実家で迎え火をすると、またこの季節がきたんだなぁと思う。ときどき思い出しては、心のなかで対話する大切な3人の亡き人たちがいる。
1人目は、鍼灸の師匠である。「師匠だったら、どうアプローチするんだろうか」。治療の難しい場面に出くわしたときに、頭の片隅にいてくれるような存在だ。
2人目は、自分の人生で出逢う縁があったことに感謝がつきない友人である。彼女の作品のひとつに、コスモ石油が発行していたダジアンという環境コメンタリーマガジンがある。それは、草や氷、雷、炭、月、雨などの自然をテーマにして掘り下げていく興味深いものだった。久しぶりに読んでみて気づいたのだが、かつて彼女が感じようとしていたものに、いまの私も同じように惹かれている。彼女の見ていた景色を、今になって私が辿っているような不思議な感覚になるときがあるのだ。
彼女とは「アレルギー体質でほとんどの化粧品でかぶれてしまう」という話をしたのが始まりだった。私が乳製品や唐辛子は皮膚の弱い人には良くないという話をしたら、彼女は次に会ったときには、牛乳をやめていた。彼女は身体への取り組みをすぐさま始めていた。なんて素直な人なんだろうと思った。私にとって彼女は、「だれかを大切に思うこと」を身をもって教えてくれた友人である。なんとなく迷ったりしたときに、心のなかで対話している貴重な存在だ。
3人目は、私と考えていることがとても似ていた父である。口下手で、とても優しい人だった。気づいたときには大変な病態であった。
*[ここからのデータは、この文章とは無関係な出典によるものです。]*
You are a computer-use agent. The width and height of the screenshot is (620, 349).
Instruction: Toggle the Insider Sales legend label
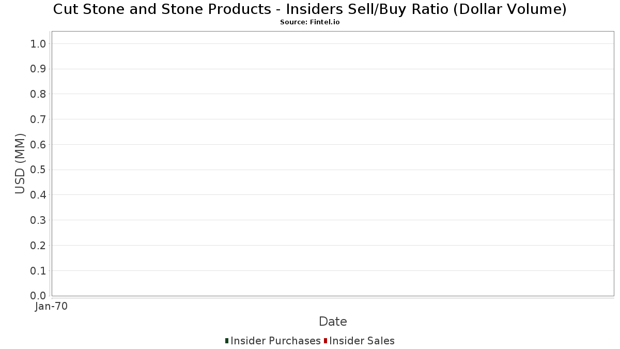362,341
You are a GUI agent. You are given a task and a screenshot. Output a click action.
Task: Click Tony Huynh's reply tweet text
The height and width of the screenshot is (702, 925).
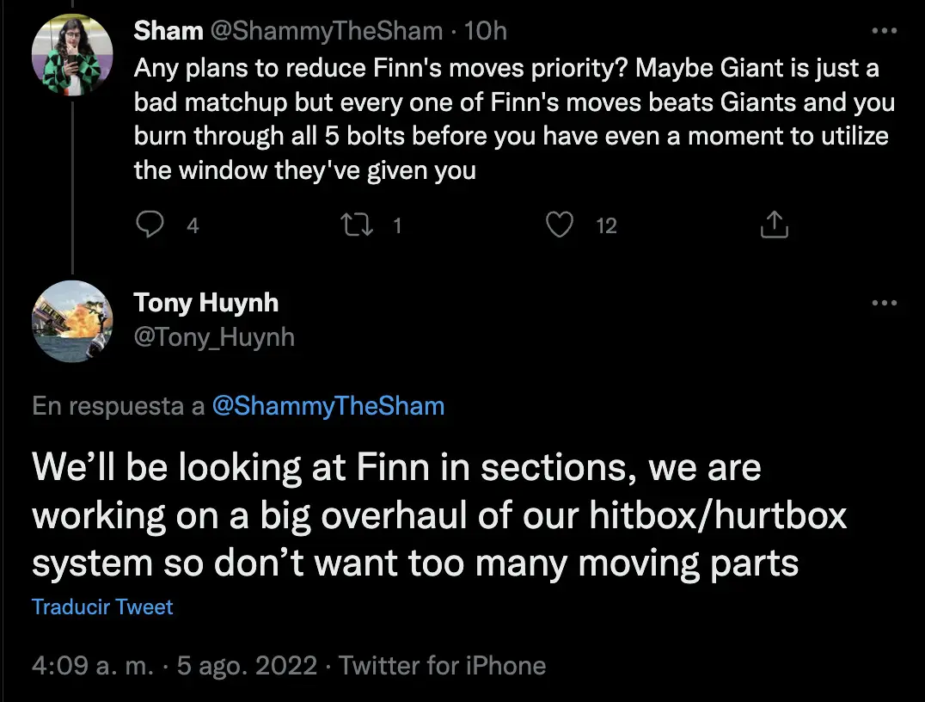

闘病をしていた時期はそれぞれ異なるが、3人とも自身が苦しい状況であっても、そばにいる人に、自然に心を向けて優しさをおくっていたのだ。「どうしてそんな風にできるんだろう」とふと感じることがあった。いま思えば、3人に共通しているのは、自分のなかにぶれないなにかを持って生きていたことのように思う。
私は死を目の前に感じたときに、どう生きることができるだろうか。鍼灸の古典に『素問霊枢』がある。そこには、魂は肝に宿り死ねばはなれるもの、魄※は肺に宿り気は魄を宿すということが書かれている。人が死んで形はなくなったとしても、その人の魄、イノチの根っこにある想いはなくならないと解釈しているのだが、3人のことを想うと、とても腑に落ちたのだ。なぜなら、肉体はなくなっても、想いは肉体があるときよりも、側にあるような気がしているからだ。
誕生して「生」が始まると、おのずと「死」と繋がる。昨今、死を語ることや死を自宅で見守る光景は、すっかり失われてしまっている。「メメント・モリ」死を語ることを怖るるなかれというインディアンの言葉を知ったときに、今を懸命に生きることは、死を語ることを省いては始まらないのではないかと思った。
思い残し切符
舞台の空気感に焦がれて、月に一回演劇を観に行っていたことがある。小説家であり、劇作家でもある井上ひさしさんが、敬愛する宮沢賢治の生涯を描いた伝記劇『イーハトーボの劇列車』のなかで、宮沢賢治が思い残し切符というものを車掌から渡される。それは死を迎えた人の想いが切符となって生きている人間に伝えられる。そして、宮沢賢治は自身の死期が近づいたときに、後に生きる人たちや社会へ思い残したことを語る場面があった。
この演劇を観たときに、「自分もだれかの思い残し切符を託されているのだろうか? もしかしたら、自分の大切な3人からも思い残し切符を託されているのかもしれない。私の命が終わるときには、だれかに自分の思い残し切符を託していきたい。よし、いまを大切に生きるんだ」と思ったことを、今でも覚えている。
※中国の道教では、魂と魄という二つの異なる存在があると考えられていた。魂と魄は易の思想と結びつき、魂は陽に属し、神・心・生気に繋がり、魄は陰に属し、精・生きるもとに繋がると考えられていた。